▸ TEXT EXCERPT:
-*-*-

The Dow's Hottest Stock: How Long Can Its Incredible Winning Streak Last?

The Dow Jones Industrial Average (INDEX: ^DJI) is up an impressive 5% so far in 2012. But that's peanuts compared with the gain enjoyed by its biggest winner so far this year.

Bank of America (NYS: BAC) is up an incredible 45% in a few short weeks. But can its hot streak continue?

Three major factors account for BofA's huge gains.

First, let's keep things in perspective. Shares are rebounding after a 58% loss in 2011. Part of the selling toward the end of 2011 and subsequent buying in early 2012 undoubtedly had to do with investors who were selling their losers to capture tax deductions, and institutional investors who were selling their losers so their portfolios would look better to their bosses and investors at year-end reporting. Although momentum can continue to carry stocks, six weeks into the new year, it's unlikely that this factor will continue to propel BofA.

Second, banks -- particularly troubled banks like BofA -- are economically sensitive. An improving economy means more attractive opportunities for loan growth, a greater likelihood that old borrowers will be able to repay, and better trading and investment-banking results. With reasonably good employment and manufacturing data coming out so far this year, economically sensitive stocks such as Alcoa and Caterpillar have been top Dow performers as well.

Finally, bank investors are licking their chops after it was announced on Thursday that BofA, Citigroup (NYS: C) , JPMorgan Chase (NYS: JPM) , Wells Fargo (NYS: WFC) , and Allied Financial had settled with federal and state prosecutors over widespread allegations of fraud in the mortgage-servicing industry.

The settlement should be presumed to be favorable to the banks, because (1) a full investigation never actually took place, (2) banks can pay a portion of the settlement with investors' money, rather than their own, (3) homeowners whose homes were wrongfully taken from them are only eligible to receive some $2,000 from the settlement, and (4) the actual terms of the deal will reportedly be kept from the public until the latest possible date.

Despite the fact that "the cost of doing business" here appears to be relatively small, that doesn't mean banks are totally in the clear so far as the law is concerned. For one thing, the actual settlement terms don't even exist yet, so the deal could conceivably fall apart again before it's inked, though that's unlikely.

-*-*-

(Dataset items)

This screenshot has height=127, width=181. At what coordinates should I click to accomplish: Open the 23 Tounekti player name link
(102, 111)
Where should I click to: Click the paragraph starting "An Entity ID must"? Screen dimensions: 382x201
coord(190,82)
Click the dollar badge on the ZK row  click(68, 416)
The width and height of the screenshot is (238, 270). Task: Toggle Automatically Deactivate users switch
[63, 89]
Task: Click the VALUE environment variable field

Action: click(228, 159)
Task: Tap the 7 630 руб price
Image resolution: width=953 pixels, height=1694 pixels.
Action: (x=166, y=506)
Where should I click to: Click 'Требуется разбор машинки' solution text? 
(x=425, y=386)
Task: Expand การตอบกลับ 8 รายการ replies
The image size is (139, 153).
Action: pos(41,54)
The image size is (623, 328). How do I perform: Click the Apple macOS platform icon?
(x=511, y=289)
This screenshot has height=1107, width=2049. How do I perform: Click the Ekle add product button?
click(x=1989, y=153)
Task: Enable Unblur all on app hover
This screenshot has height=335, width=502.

-*-*-

Answer these about the Bank of America stock article above:
(a) How much was the Dow Jones Industrial Average up so far in 2012?
(b) How much did Bank of America shares lose in 2011?
(c) How much are homeowners whose homes were wrongfully taken eligible to receive from the settlement?

(a) 5%
(b) 58%
(c) Some $2,000